The significantly greater postoperative blood loss observed in the hypothermic group, while probably not of clinical significance, may indicate differences in intraoperative bleeding. If cardiotomy suction was used in all cases and bleeding was greater in the hypothermic group it could be expected that patients in this group were subjected to a greater cerebral microembolic load during CPB [5]. In addition, it could be anticipated that prolonged CPB would have increased cerebral microembolic load [6]. No data concerning the duration of CPB in the two study groups are presented.
The significantly greater mean duration of postoperative tracheal intubation (21.2 vs. 13.4 h; P=0.005) observed in the hypothermic group is rather puzzling. Our own experience, and indeed that reported by others [7], is that any trend toward prolonged intubation in patients subjected to hypothermic CPB is neither clinically nor statistically significant. It is interesting to note that, in a prospective randomized study of the influence of CPB temperature on neuropsychologic outcome, the Bristol group [8] reported a decreased mean duration of intubation in their hypothermic and tepid CPB groups (10.7 and 8.3 h, respectively, vs. 12.8 h, P>0.05).

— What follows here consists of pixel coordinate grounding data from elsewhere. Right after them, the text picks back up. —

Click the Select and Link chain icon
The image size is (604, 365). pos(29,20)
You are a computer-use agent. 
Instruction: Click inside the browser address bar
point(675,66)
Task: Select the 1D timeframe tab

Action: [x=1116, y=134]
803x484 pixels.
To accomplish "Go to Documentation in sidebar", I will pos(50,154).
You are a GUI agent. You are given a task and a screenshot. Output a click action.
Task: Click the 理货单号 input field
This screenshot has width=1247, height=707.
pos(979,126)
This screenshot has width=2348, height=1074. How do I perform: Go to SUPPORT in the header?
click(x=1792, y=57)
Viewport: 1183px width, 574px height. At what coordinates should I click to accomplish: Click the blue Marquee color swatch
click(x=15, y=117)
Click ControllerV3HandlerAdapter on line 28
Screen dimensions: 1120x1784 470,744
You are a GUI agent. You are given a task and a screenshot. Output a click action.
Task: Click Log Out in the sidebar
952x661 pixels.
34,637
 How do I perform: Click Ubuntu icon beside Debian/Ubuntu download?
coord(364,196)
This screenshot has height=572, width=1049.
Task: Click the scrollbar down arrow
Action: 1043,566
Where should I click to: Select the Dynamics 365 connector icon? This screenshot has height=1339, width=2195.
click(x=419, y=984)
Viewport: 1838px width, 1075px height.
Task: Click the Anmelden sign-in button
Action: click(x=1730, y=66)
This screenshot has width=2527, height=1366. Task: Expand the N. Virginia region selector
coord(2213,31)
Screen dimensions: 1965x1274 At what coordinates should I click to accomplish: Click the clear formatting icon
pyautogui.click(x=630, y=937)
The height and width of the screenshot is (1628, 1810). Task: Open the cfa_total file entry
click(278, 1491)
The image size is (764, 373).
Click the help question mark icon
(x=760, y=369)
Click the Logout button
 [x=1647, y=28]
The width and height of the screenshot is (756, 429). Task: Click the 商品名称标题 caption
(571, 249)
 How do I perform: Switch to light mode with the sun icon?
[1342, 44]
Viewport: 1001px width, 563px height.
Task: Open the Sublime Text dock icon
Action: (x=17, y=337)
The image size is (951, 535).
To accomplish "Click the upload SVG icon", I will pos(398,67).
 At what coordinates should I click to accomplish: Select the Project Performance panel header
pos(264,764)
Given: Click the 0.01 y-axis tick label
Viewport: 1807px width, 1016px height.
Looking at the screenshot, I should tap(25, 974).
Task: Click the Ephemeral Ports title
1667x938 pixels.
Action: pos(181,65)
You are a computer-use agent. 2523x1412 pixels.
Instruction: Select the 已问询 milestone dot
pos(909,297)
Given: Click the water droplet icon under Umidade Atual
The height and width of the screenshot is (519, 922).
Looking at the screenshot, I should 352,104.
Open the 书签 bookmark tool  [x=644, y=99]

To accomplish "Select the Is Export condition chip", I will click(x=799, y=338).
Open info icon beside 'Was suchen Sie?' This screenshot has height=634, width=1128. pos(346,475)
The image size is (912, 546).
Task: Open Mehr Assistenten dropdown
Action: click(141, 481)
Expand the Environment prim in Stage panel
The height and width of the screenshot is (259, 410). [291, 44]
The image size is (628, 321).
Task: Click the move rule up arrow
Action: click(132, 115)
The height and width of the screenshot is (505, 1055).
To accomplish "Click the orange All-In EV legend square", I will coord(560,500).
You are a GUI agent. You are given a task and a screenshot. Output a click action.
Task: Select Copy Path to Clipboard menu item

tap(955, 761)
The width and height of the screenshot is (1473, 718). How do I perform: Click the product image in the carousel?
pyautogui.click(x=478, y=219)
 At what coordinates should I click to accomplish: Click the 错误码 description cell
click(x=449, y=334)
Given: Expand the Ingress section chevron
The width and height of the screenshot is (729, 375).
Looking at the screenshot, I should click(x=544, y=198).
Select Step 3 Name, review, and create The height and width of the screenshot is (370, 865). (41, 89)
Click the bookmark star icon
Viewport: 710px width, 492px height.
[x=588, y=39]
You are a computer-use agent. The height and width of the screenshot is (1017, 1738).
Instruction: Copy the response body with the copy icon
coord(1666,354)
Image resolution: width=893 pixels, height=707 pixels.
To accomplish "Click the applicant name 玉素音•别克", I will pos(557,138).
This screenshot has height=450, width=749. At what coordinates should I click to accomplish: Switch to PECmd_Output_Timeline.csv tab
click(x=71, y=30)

We were not surprised to read that mini mental state examination (MMSE) scores remained normal in both groups. Although the MMSE is a reliable screening tool it is relatively insensitive to post cardiac surgery changes. The finding that a single psychometric test failed to detect any difference between the patient groups is not unexpected for two reasons. Firstly the study was probably insufficiently powered to detect a significant difference, and secondly, it is recognized that the use of a battery of psychometric tests, which permits assessment of several cognitive domains, increases the likelihood of detecting change in cognitive function.
In conclusion, therefore, we suggest that it is not possible to conclude from the data presented, that hypothermia per se is responsible for prolonged postoperative P300 AEPs.